WHAT IS REQUIRED: Write out all of the material below word for word, omitting the pictures.

── SOURCE MATERIAL

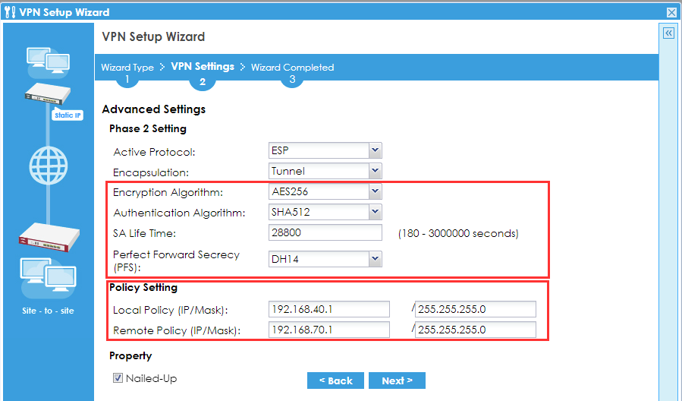Click the top computers cloud icon

tap(48, 61)
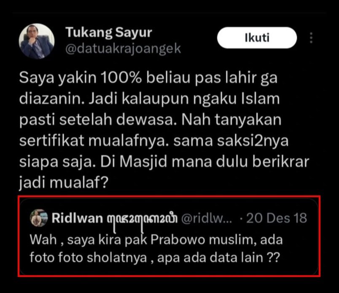Select the line 'foto foto sholatnya' in the quote

coord(88,258)
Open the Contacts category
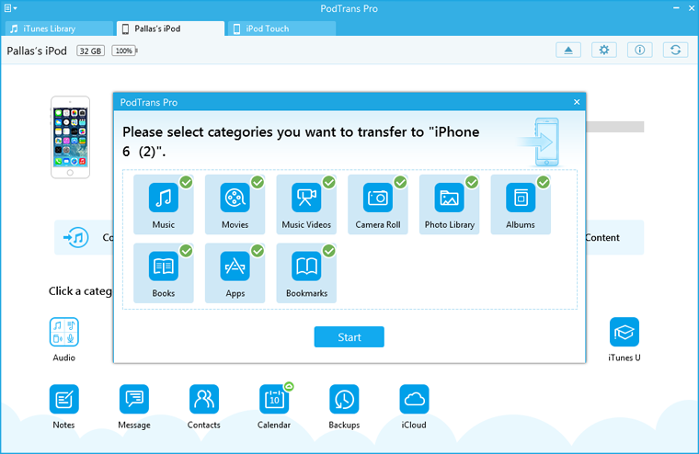The width and height of the screenshot is (699, 454). pos(203,400)
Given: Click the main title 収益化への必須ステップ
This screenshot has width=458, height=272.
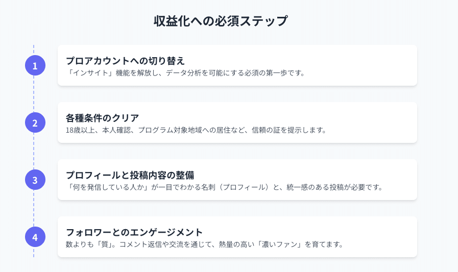Looking at the screenshot, I should pyautogui.click(x=221, y=21).
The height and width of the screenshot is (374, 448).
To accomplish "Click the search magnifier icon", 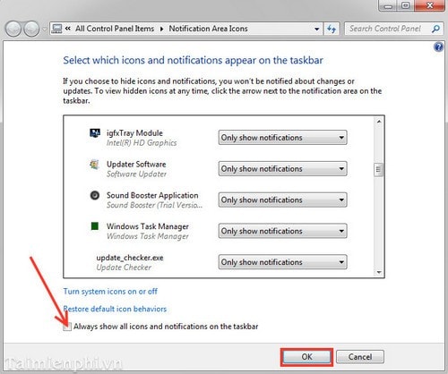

────

OUTPUT:
Click the top computers cloud icon

tap(48, 61)
Select the line 'foto foto sholatnya' in the quote

coord(88,258)
Open the Contacts category
The width and height of the screenshot is (699, 454). pos(203,400)
Given: Click the main title 収益化への必須ステップ
This screenshot has width=458, height=272.
Looking at the screenshot, I should pyautogui.click(x=221, y=21).
The height and width of the screenshot is (374, 448).
To accomplish "Click the search magnifier icon", 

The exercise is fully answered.